On Tuesday, December 6, the Supreme Court unanimously ruled that violating the FCA’s seal requirement does not necessarily demand that a case be dismissed.
The case before the Court was State Farm Fire & Casualty Co. v. United States ex. rel. Rigsby et al. In the years following the devastation of Hurricane Katrina, there were a massive number of insurance claims. The National Flood Insurance Program was responsible for flood damage, whereas State Farm Fire & Casualty Company (SFFCC) was responsible for wind damage. As one can imagine, there was some ambiguity in parsing out what damage was due to wind and what to flooding. In this case, the relators alleged that SFFCC instructed claims adjusters to misclassify wind damage as flood damage, thereby fraudulently shifting the cost of insurance liability to the government.
The FCA’s seal requirement mandates that qui tam complaints be kept under seal until the court orders them unsealed. This requirement was broken when the relators’ former attorney, Dickie Scruggs, leaked a sealed filing to several press outlets. SFFCC moved for dismissal. The District Court decided and the Court of Appeals for the Fifth Circuit affirmed that this violation did not merit automatic dismissal. The Supreme Court has now affirmed this view.

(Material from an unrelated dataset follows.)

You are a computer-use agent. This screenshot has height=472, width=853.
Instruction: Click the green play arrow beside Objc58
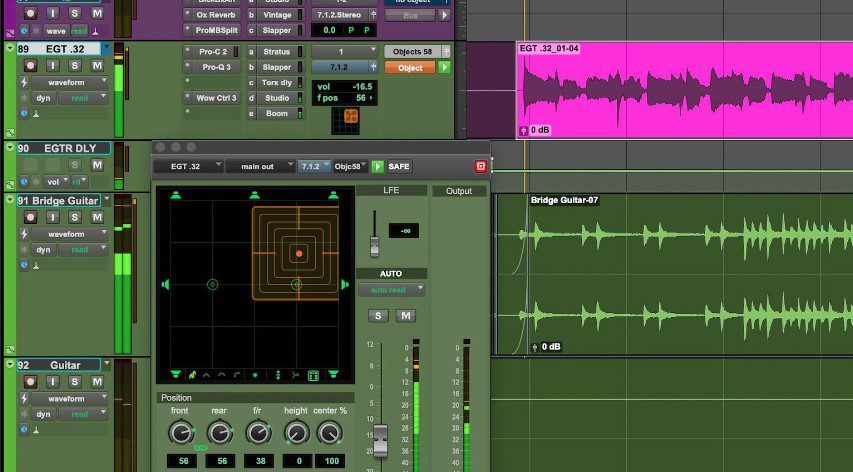point(378,166)
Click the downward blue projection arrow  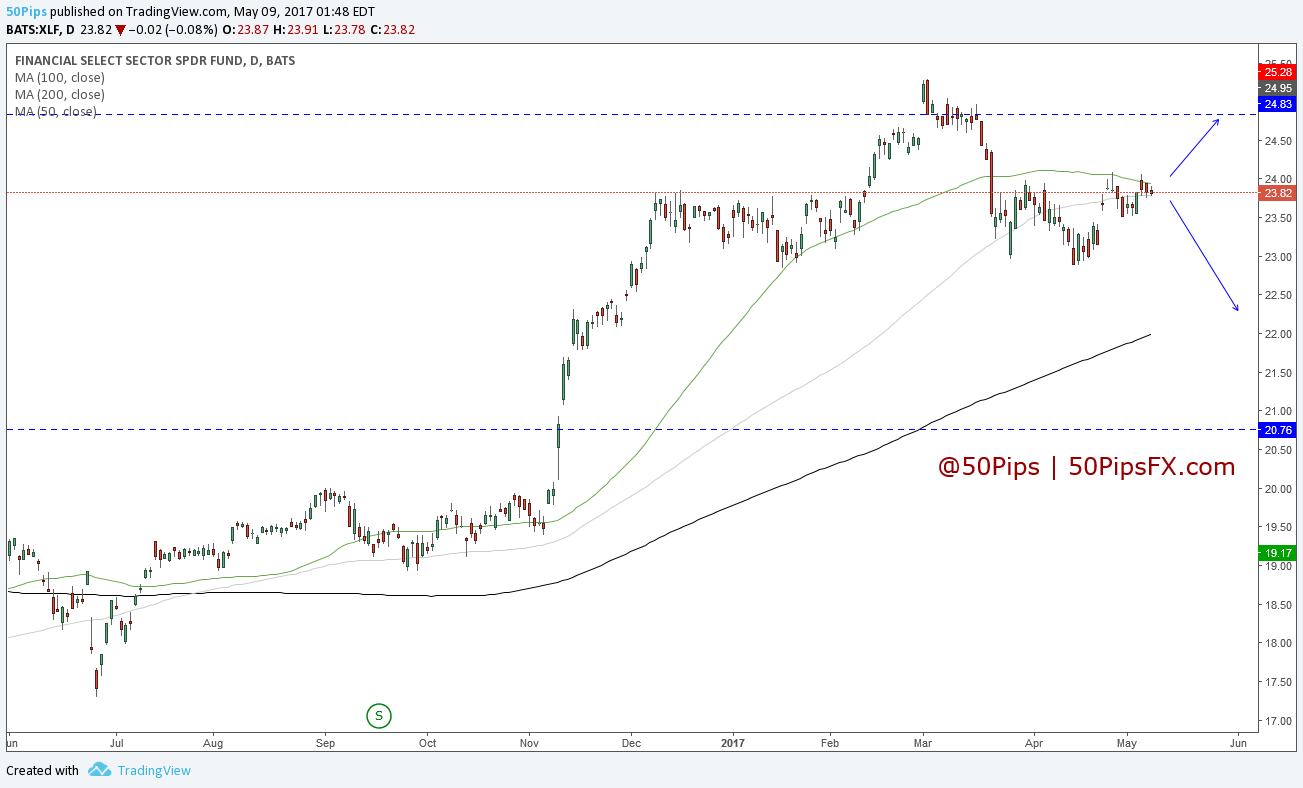1204,255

In reaching its decision, the Supreme Court looked at both the language and purpose of the statutory provision, concluding that while there’s no doubt the language creates “a mandatory rule the relator must follow,” the statute does not require automatic dismissal. Though the seal provision prescribes no remedy, the Court reasoned that several other provisions of the FCA do expressly require dismissal for certain violations, indicating that if Congress intended to require dismissal for violating the seal requirement, it would have said so. Further, the Court saw their conclusion in line with the purpose of the statute. Justice Kennedy remarked that the seal provision was meant to encourage more private enforcement suits and to protect the Government’s interests. Given that, it wouldn’t be reasonable to see this provision in a way that would prejudice the Government “by depriving it of needed assistance from private parties.” The Court held that whether a violation of the FCA’s seal requirement merits dismissal of the case is left with the sound discretion of the district court.
This decision clears up a prior ambiguity, ending a Circuit split. So what does this mean for parties in FCA cases?
First, it means that defendants cannot count on a dismissal if a relator violates the seal provision. However, it is key to remember that dismissal is still an option for the district court, along with a variety of lesser punishments. Finally, though this decision does not mean relators can violate the FCA’s seal requirement with impunity, time will tell whether it emboldens relators to be somewhat less cautious.